Auch bei Notfällen gilt ein Mindeststandard, aber man darf für einen Notdienst leistenden Arzt etwa nachts im Kreiskrankenhaus nicht den gleichen Maßstab anlegen wie für hoch spezialisierte Fachkliniken oder Fachärzte in planbaren Situationen. Muss beispielsweise ein Chirurg, Orthopäde oder Gynäkologe im Notdienst in Gebieten außerhalb seines Facharztgebietes behandeln, so setzt die Rechtsprechung niedrigere Sorgfaltsmaßstäbe.
Andererseits kann ein Übernahmeverschulden zur Haftung führen, wenn der Arzt Behandlung eines Patienten übernimmt, der er nicht gewachsen ist, und zusätzlich die Verlegung in eine entsprechend qualifizierte Klinik ohne Schaden für den Patienten möglich und damit geboten gewesen wäre. Aktuell zu beobachten ist eine Debatte zur Einbeziehung von Psychiatern oder gar nicht mehr praktisch tätigen Ärzten in den Notdienst.
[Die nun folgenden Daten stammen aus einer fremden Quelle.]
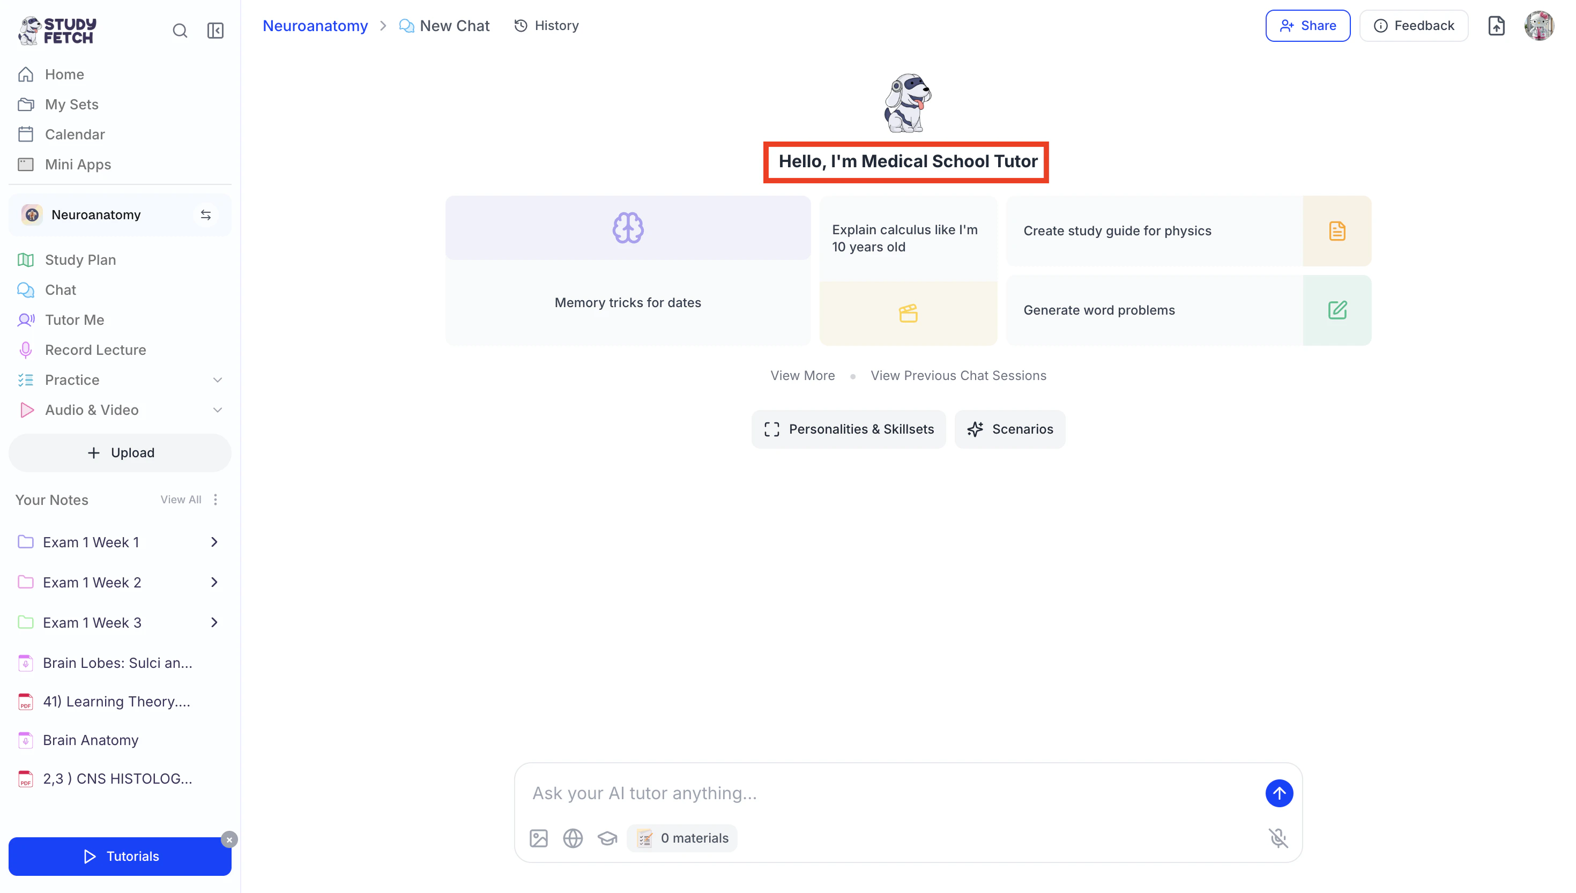Click the graduation cap icon in chat box
The width and height of the screenshot is (1576, 893).
coord(607,838)
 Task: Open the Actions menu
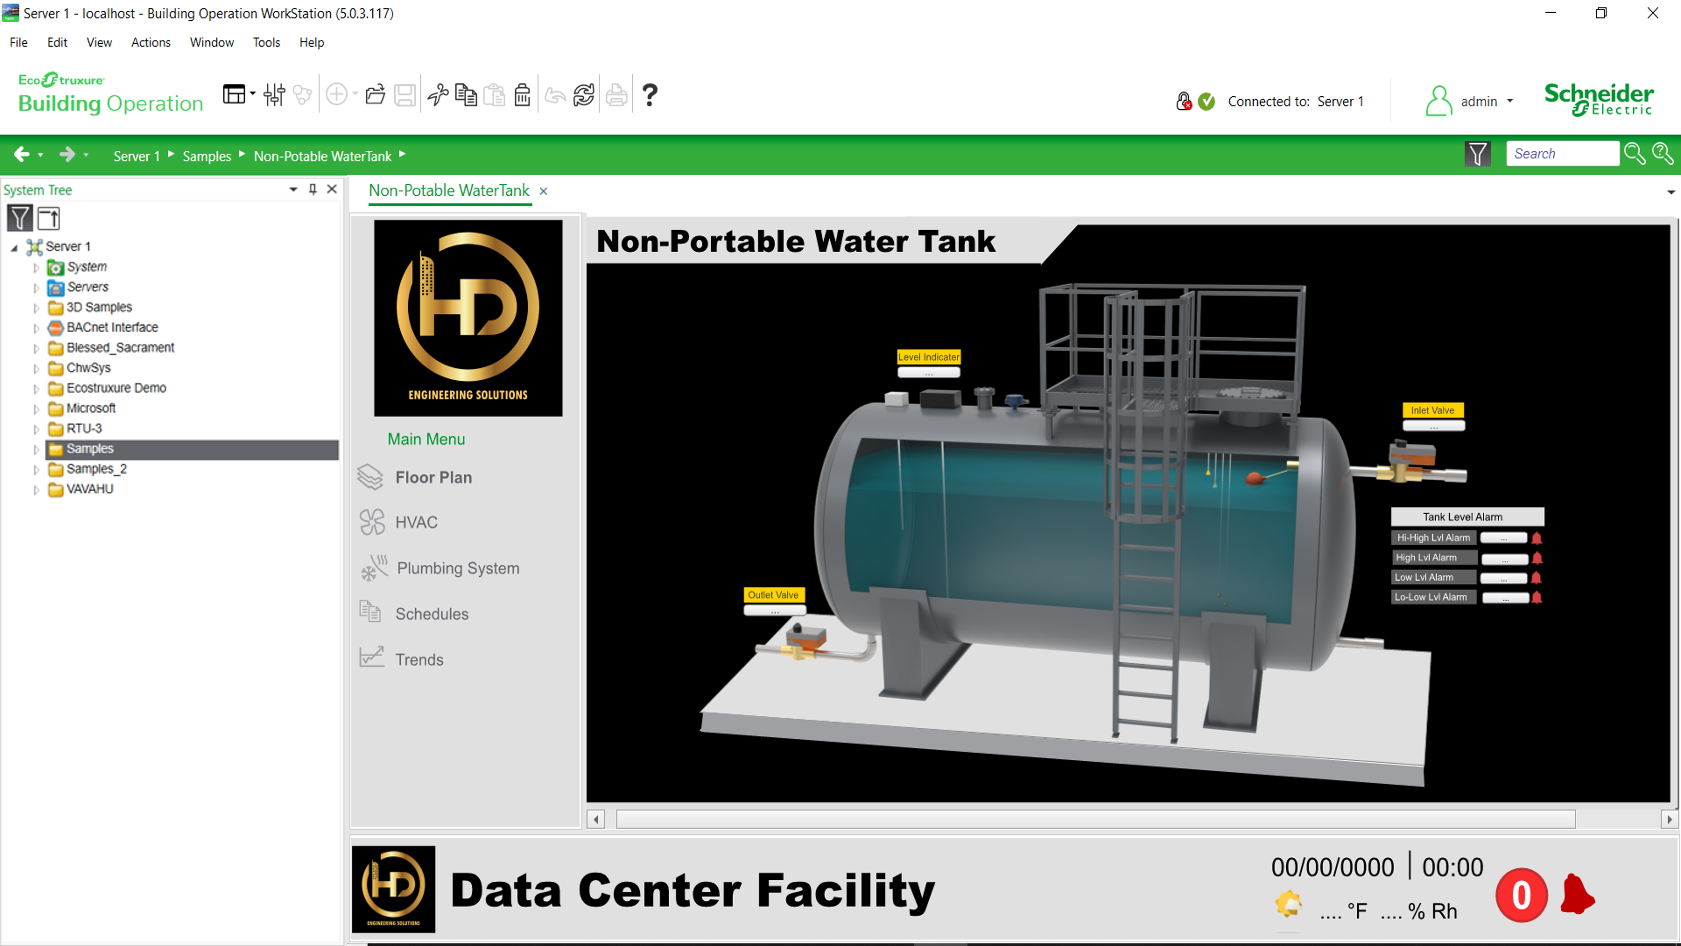[x=150, y=42]
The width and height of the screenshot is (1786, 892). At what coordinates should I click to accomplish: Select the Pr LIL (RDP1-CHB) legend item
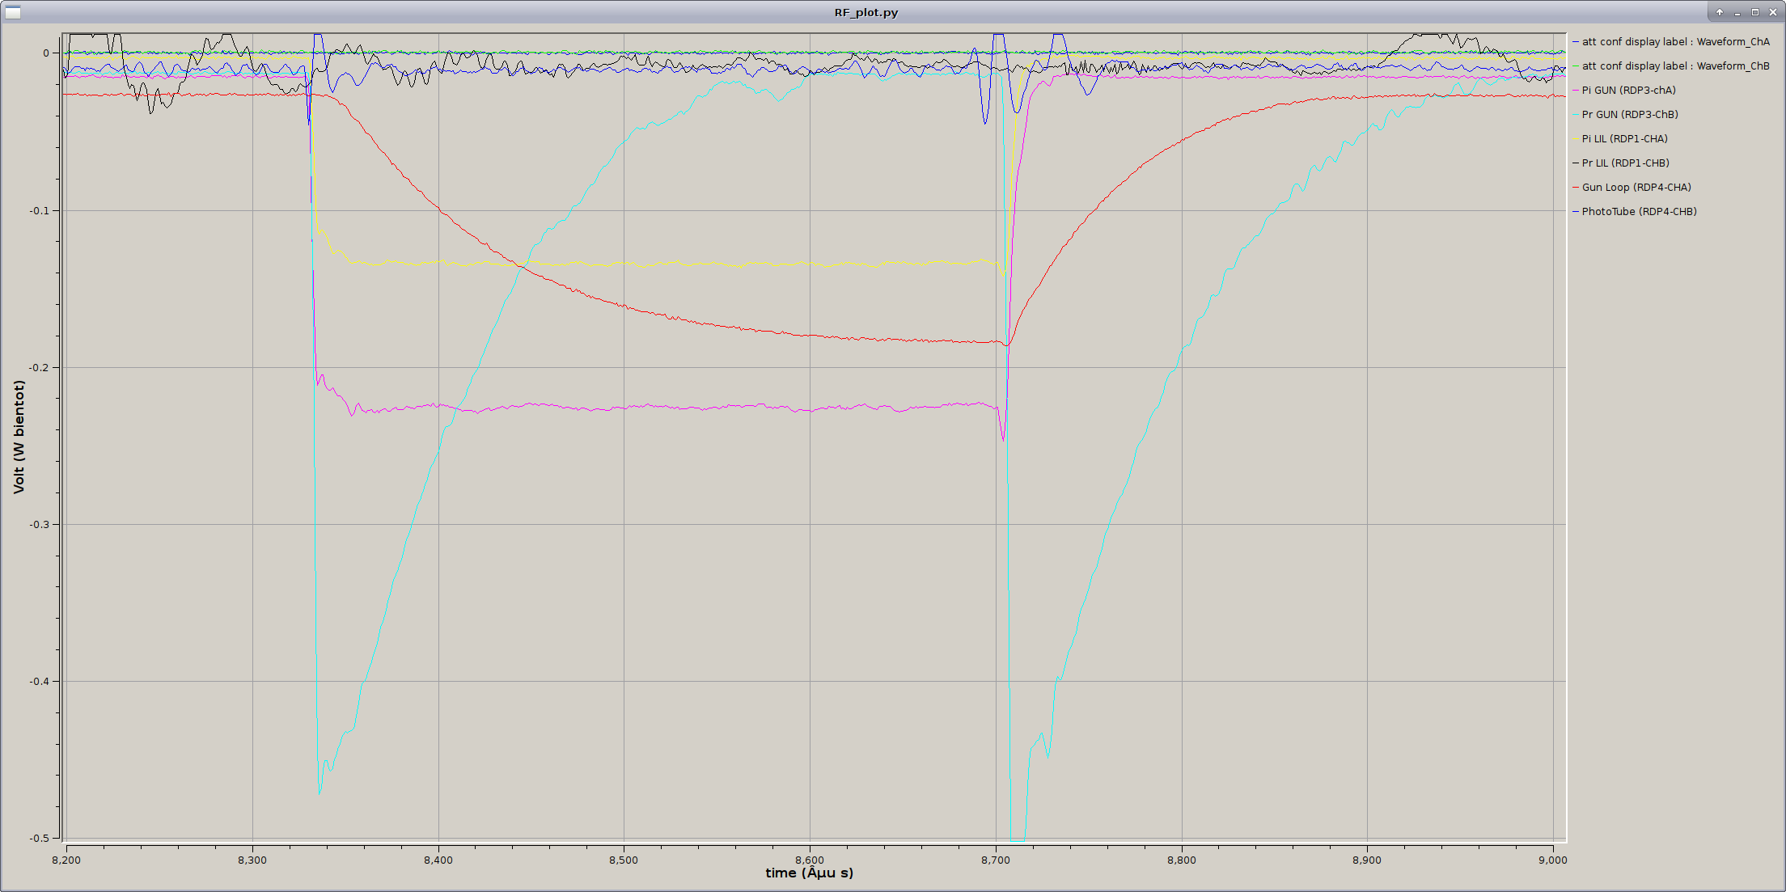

Die Richtlinien der Bundesausschüsse der Ärzte (bzw. Zahnärzte) und Krankenkassen sind nach den §§ 91 ff. SGB V verbindlich und legen faktisch einen Mindeststandard fest. Diese Kriterien gelten in der Regel auch für die Behandlung von Privatpatienten.
So ist das Sachverständigengutachten „Kern und Kernproblematik“ des Medizinrechts. „Sachverständiger“ ist kein geschützter Begriff; es steht den Gerichten und den Ärztekammern sowie den Versicherungen und den Patienten mehr oder weniger frei, wen sie als Sachverständigen benennen und akzeptieren. Immerhin ist jeder, der ein Sachverständigengutachten im medizinischen Bereich erstellt, mittlerweile für eine fehlerhafte Begutachtung haftpflichtig, berichtete Putz.
Der Patient kann seine Klage ebenso auf interne sachverständige Beratung seines Rechtsanwalts aufbauen wie auf umfangreiche Gutachten von Ordinarien des entsprechenden Fachgebiets. Doch auch diese sind und bleiben „Privatgutachten“, also ein substantiierter Sachvortrag.
Inhaltsgleiche Gutachten – etwa für die Gutachtenstellen oder für das Gericht erstellt – haben dagegen eine ganz andere Bedeutung. Diese Gutachter werden naturgemäß zu „Richtern in Weiß“, auch wenn die „Kollegen in Schwarz“ das nicht gerne hören, so Putz.
Doch auch hier verlangt die Rechtsprechung, dass seitens des Gerichts einem qualifizierten Privatgutachten nicht weniger Beachtung geschenkt werden darf. Das Gericht muss sich damit auseinandersetzen bzw. dafür sorgen, dass sich der Gerichtsgutachter damit auseinandersetzt, so die ständige Rechtsprechung.